By Derrick Peterson
New Wine, New Wineskins is continuing to host a series of forums in the greater Portland area in the weeks and months ahead in our endeavor to foster a constructive dialogue on faith and science. This pursuit is bound up with Multnomah Biblical Seminary's grant from the American Association for the Advancement of Science that is being overseen by New Wine. This year our major theme is focusing on Trauma and Resilience in all of its many aspects.
One such upcoming forum is entitled "Environmental Stewardship and Human Flourishing," which will be held at Multnomah University on Tuesday April 25th from 7-9 PM (Room TBD).

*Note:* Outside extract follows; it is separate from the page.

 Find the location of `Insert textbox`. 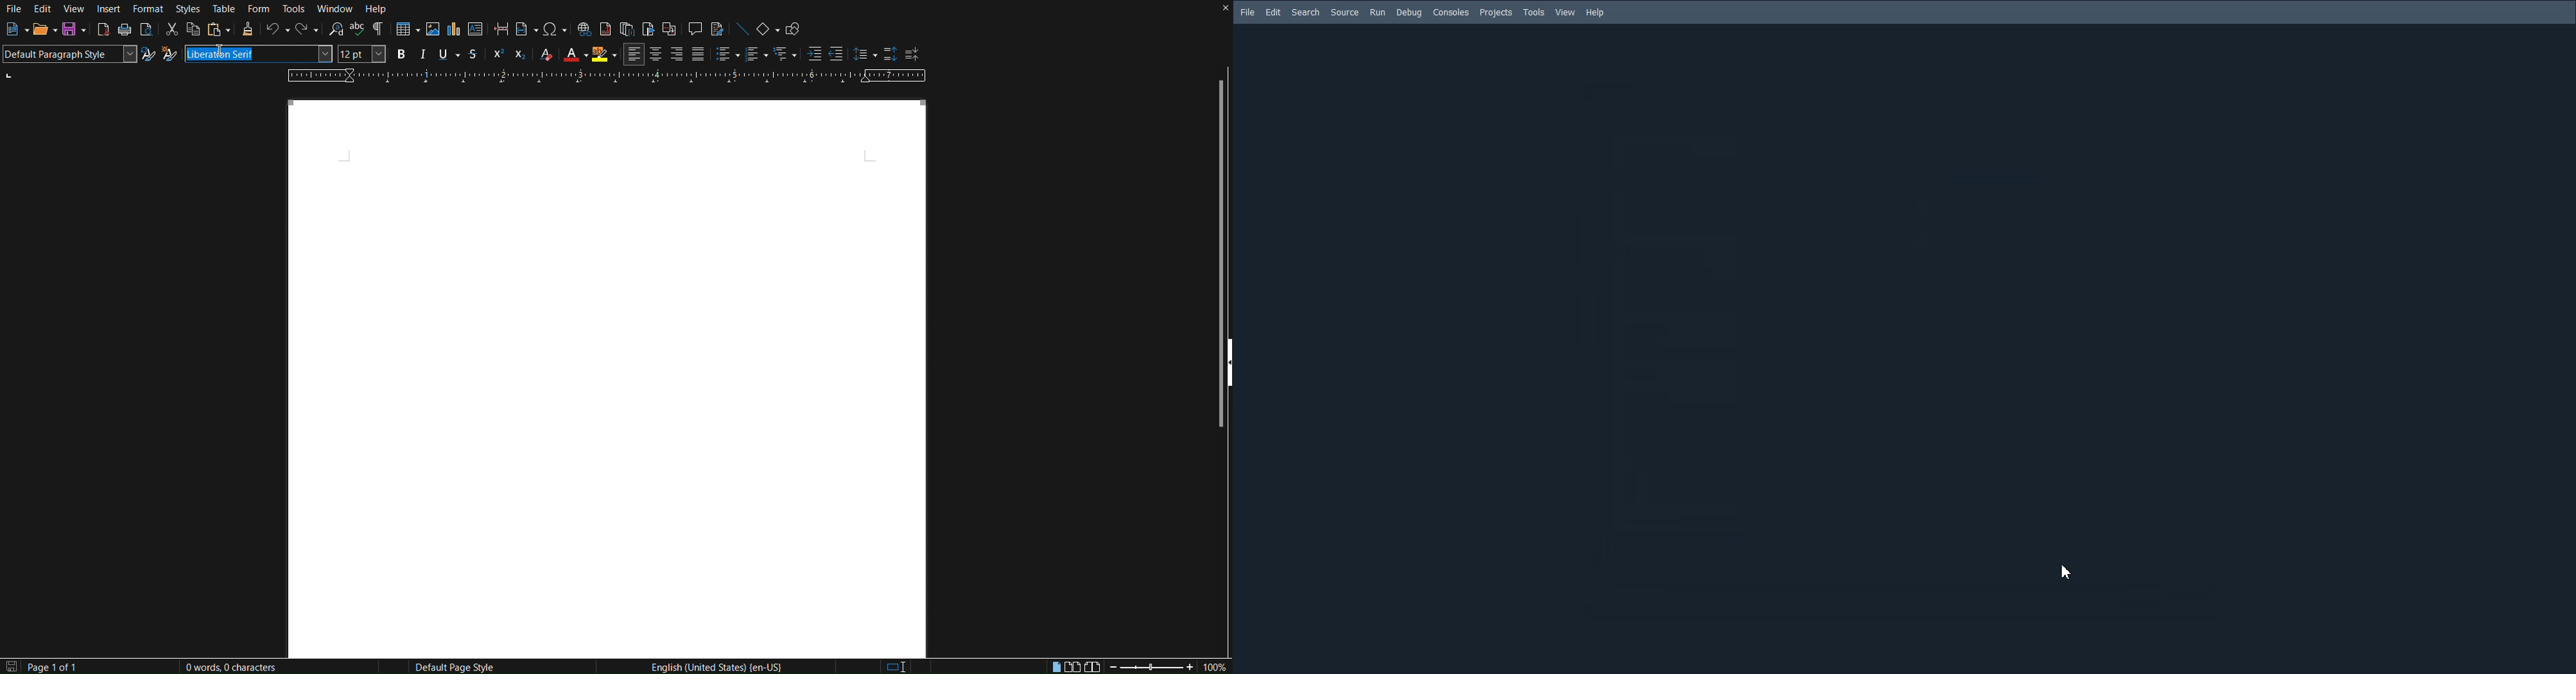

Insert textbox is located at coordinates (476, 29).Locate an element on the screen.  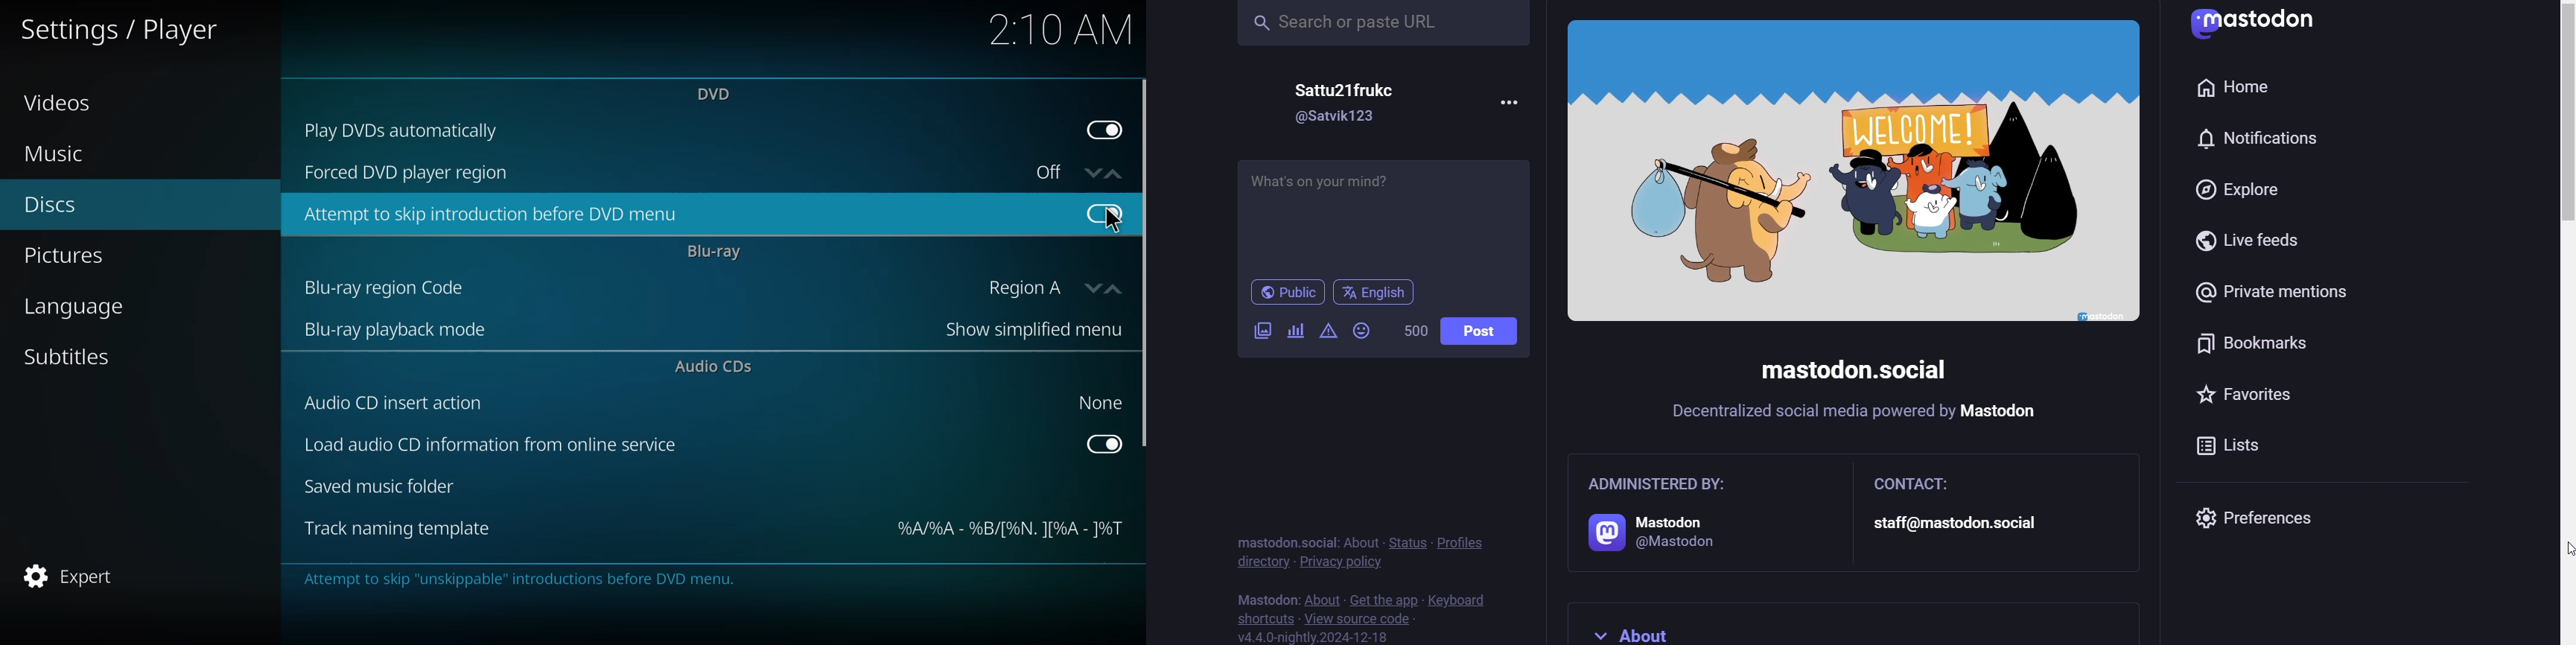
attempt to skip introduction before dvd menu is located at coordinates (503, 214).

Our panelists reflect the diverse and overlapping concerns as well as expertise on this important subject. They include Dr. Richard White of Associate Professor of Urban Studies and Planning at Portland State University, who teaches classes in Portland State's Community Studies and Health People Healthy Places clusters, as well as urban theology courses for area Christian colleges and seminaries; Dr. Steve Kolmes, Director of Environmental Studies and the Rev. John Molter C.S.C Chair of Science at the University of Portland; Dr. A.J. Swoboda, author and editor of numerous books including Introducing Evangelical Ecotheology, and is also Pastor of Theophilus Church in Portland, as well as the National Director of the Seminary Stewardship Alliance, David Greenidge (Senior Pastor of Tigard Covenant Church and Executive Director of National Urban Housing) and J.W. Matt Hennessee, Senior Pastor, Vancouver Avenue First Baptist Church. The panel will be moderated by New Wine's Director, Dr. Paul Louis Metzger (Professor of Theology of Culture, Multnomah University and Biblical Seminary).
Just as one of the biggest medical mistakes the United States made mid-century was to separate human health from environmental health, so too a prevalent problem with many Christian theologies is a separation of creation care from the Good News of the Gospel. Come join in the discussion talking about practical ways to unite what we have previously divided.